• YOUR TASK: Your output should be the lines from the one containing "Instruction: Choose the" through the last line below, both ends included, exactly as written and free of pictures.

• Dataset entries:
= Beginning of Section =

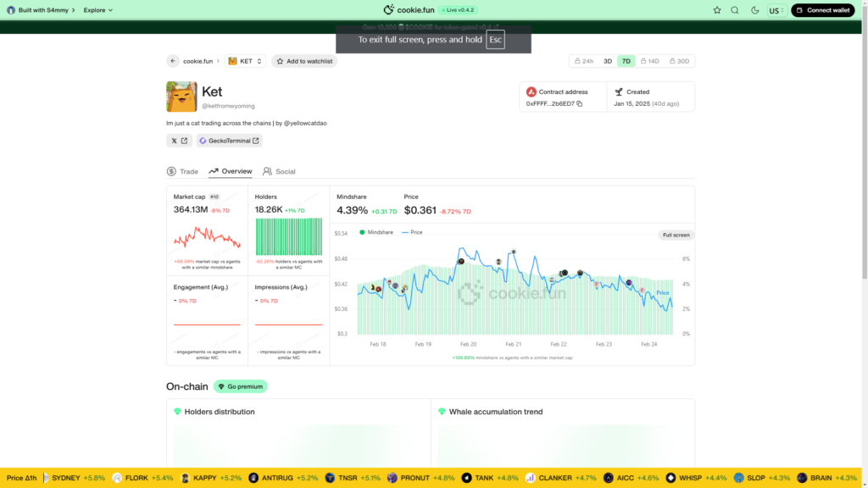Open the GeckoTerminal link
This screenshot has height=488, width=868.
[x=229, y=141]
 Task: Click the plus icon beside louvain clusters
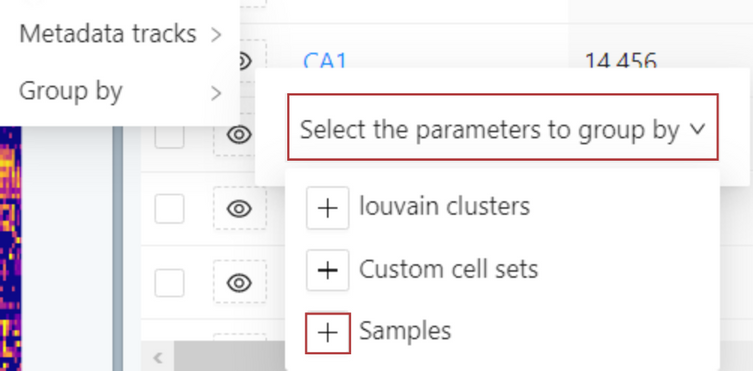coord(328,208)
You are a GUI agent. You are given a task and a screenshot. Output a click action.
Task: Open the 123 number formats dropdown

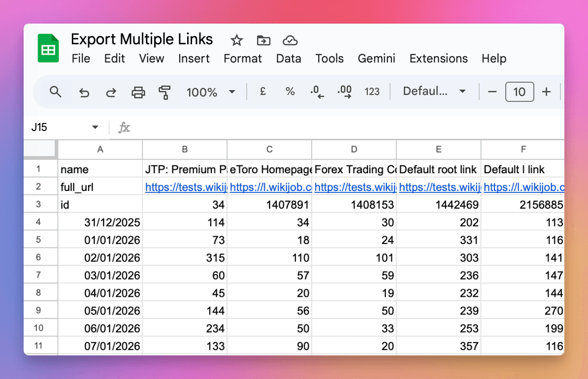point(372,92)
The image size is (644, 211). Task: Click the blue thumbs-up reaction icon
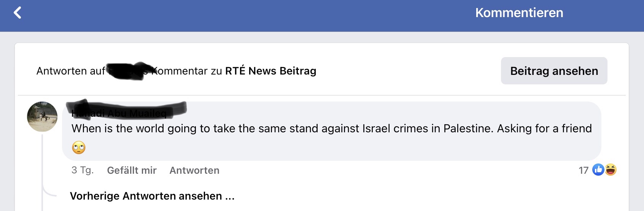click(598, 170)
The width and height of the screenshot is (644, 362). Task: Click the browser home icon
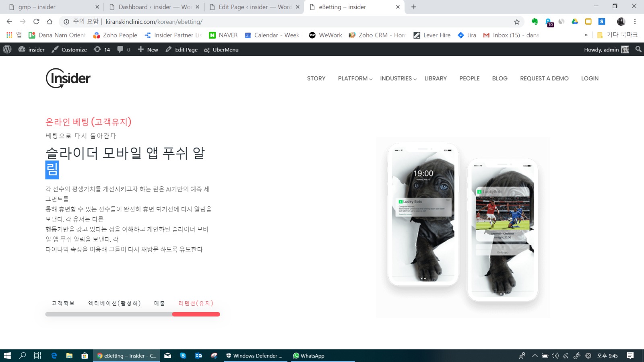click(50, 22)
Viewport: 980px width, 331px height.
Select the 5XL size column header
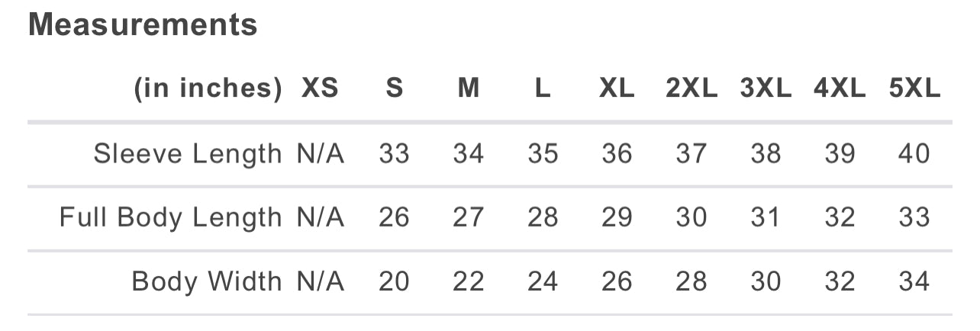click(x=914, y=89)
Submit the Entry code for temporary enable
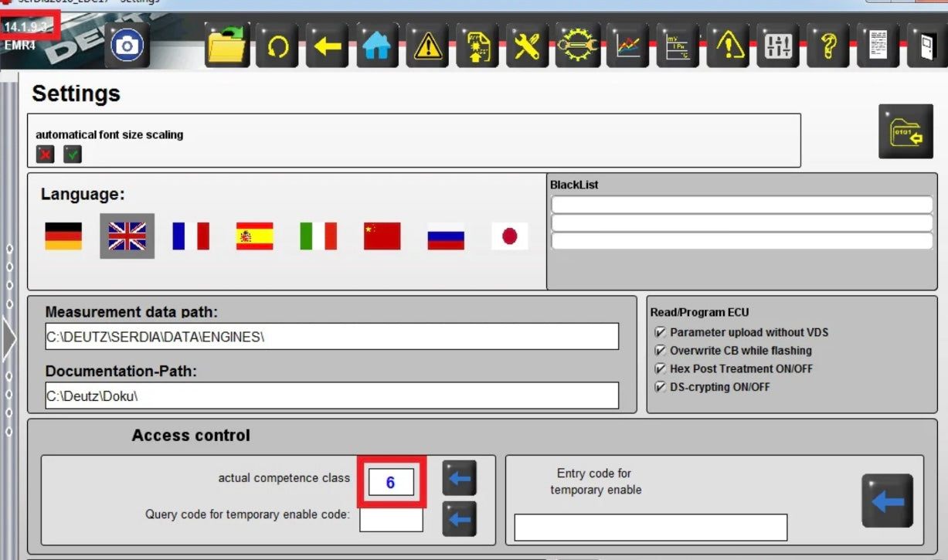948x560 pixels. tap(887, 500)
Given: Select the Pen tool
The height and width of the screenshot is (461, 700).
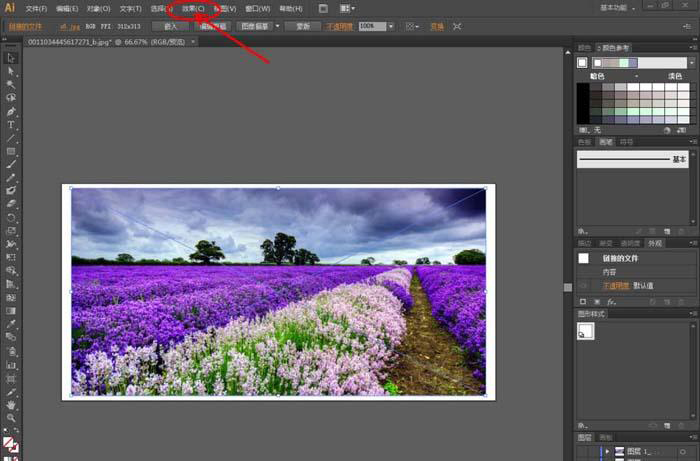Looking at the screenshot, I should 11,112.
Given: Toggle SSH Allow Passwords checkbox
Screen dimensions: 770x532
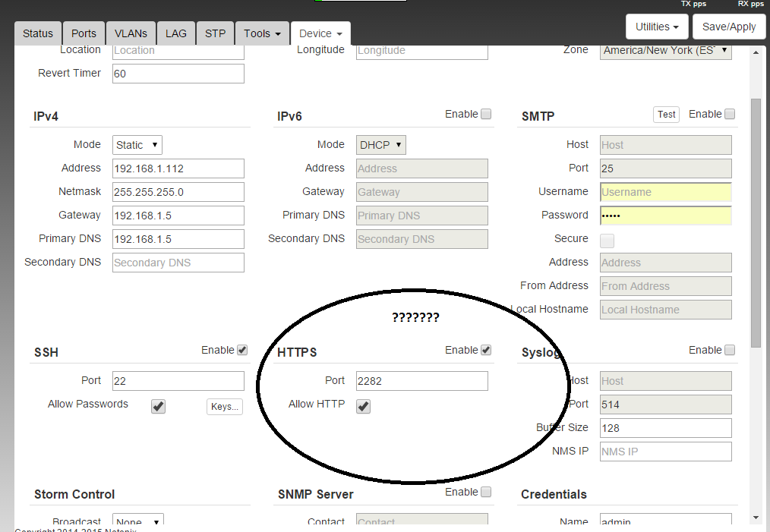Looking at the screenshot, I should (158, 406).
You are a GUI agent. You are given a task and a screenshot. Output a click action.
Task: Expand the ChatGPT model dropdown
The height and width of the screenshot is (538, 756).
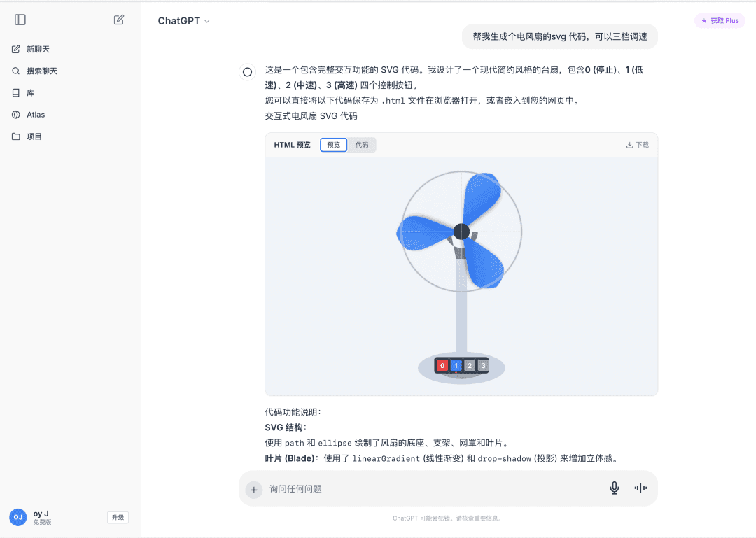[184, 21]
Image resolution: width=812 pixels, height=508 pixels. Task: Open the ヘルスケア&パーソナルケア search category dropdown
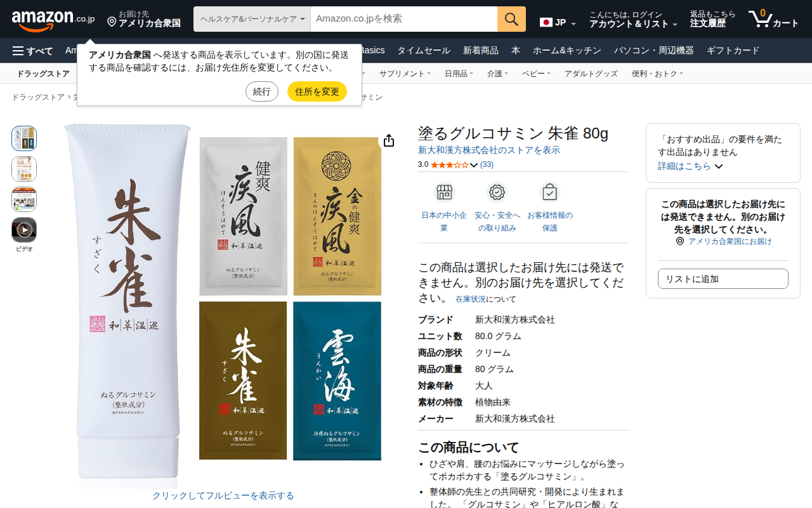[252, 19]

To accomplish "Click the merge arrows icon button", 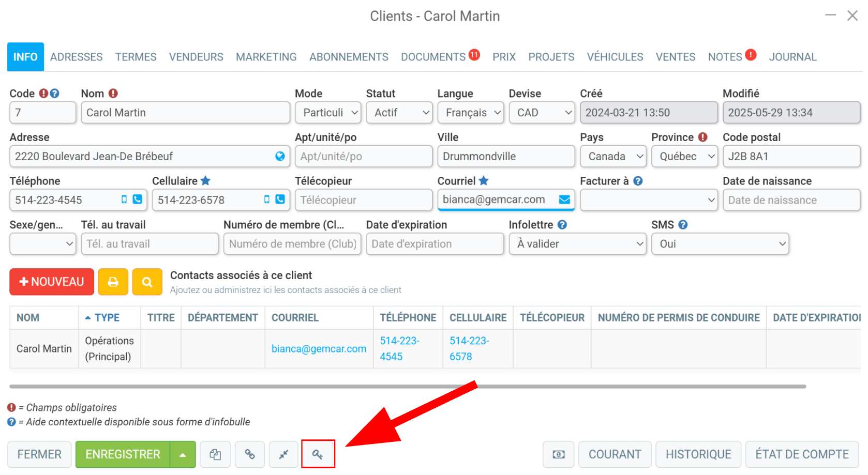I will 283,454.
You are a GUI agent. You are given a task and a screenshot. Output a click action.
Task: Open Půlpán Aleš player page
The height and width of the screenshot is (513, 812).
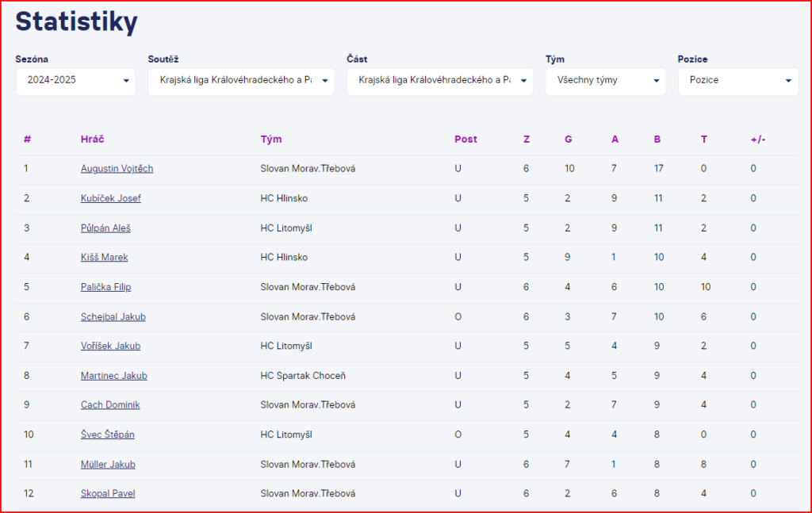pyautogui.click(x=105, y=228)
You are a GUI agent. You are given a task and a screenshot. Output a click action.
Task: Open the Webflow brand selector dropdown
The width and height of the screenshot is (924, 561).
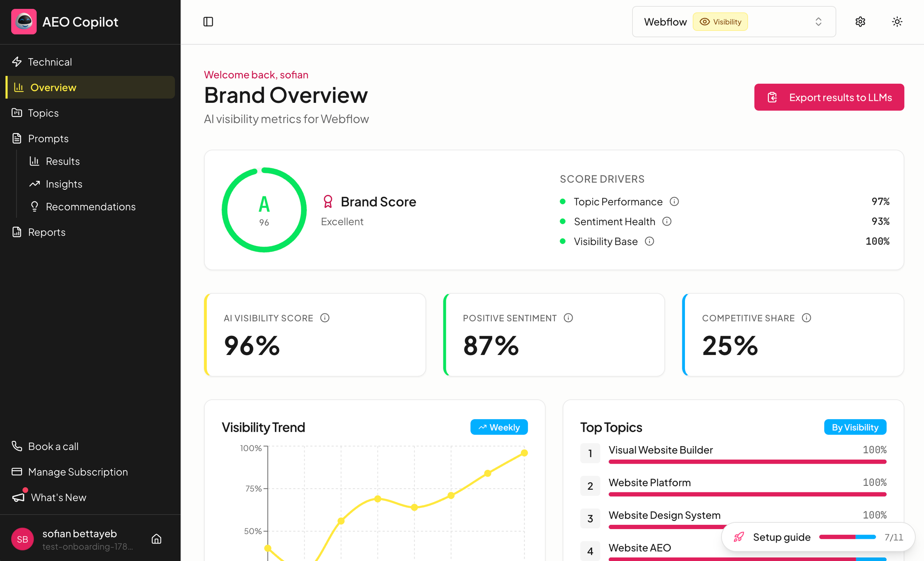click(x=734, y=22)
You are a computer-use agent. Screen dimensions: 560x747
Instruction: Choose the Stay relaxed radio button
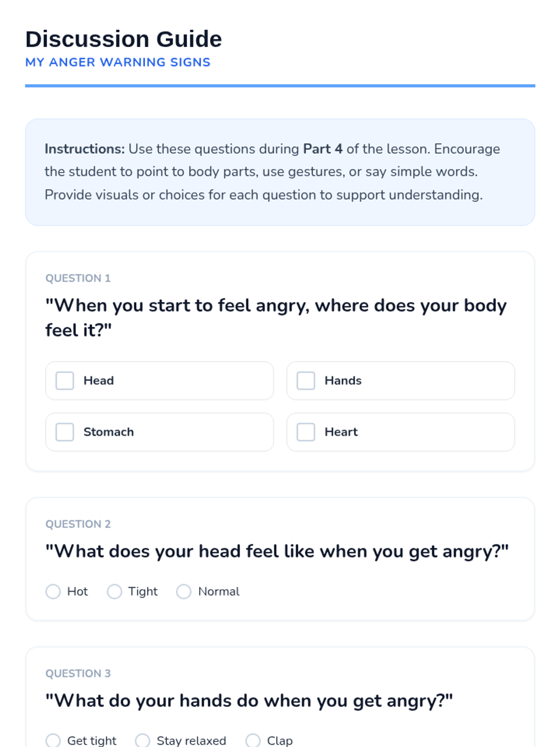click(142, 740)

= End of Section =

• TASK ANSWER:
Instruction: Choose the Stay relaxed radio button
click(142, 740)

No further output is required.